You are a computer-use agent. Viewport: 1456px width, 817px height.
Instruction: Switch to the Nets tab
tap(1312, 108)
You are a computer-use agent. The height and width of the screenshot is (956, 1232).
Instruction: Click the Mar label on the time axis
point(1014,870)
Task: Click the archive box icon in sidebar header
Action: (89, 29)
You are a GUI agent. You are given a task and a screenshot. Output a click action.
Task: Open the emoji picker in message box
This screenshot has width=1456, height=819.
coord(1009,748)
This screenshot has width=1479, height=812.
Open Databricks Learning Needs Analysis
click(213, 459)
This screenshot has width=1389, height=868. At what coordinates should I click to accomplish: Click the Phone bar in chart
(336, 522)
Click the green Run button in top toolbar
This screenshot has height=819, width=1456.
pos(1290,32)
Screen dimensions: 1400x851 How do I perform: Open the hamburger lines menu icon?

§ **To do**:
Provide nothing but the number of lines in the material above in which the string "agent" is found.

§ **Exercise answer**:
3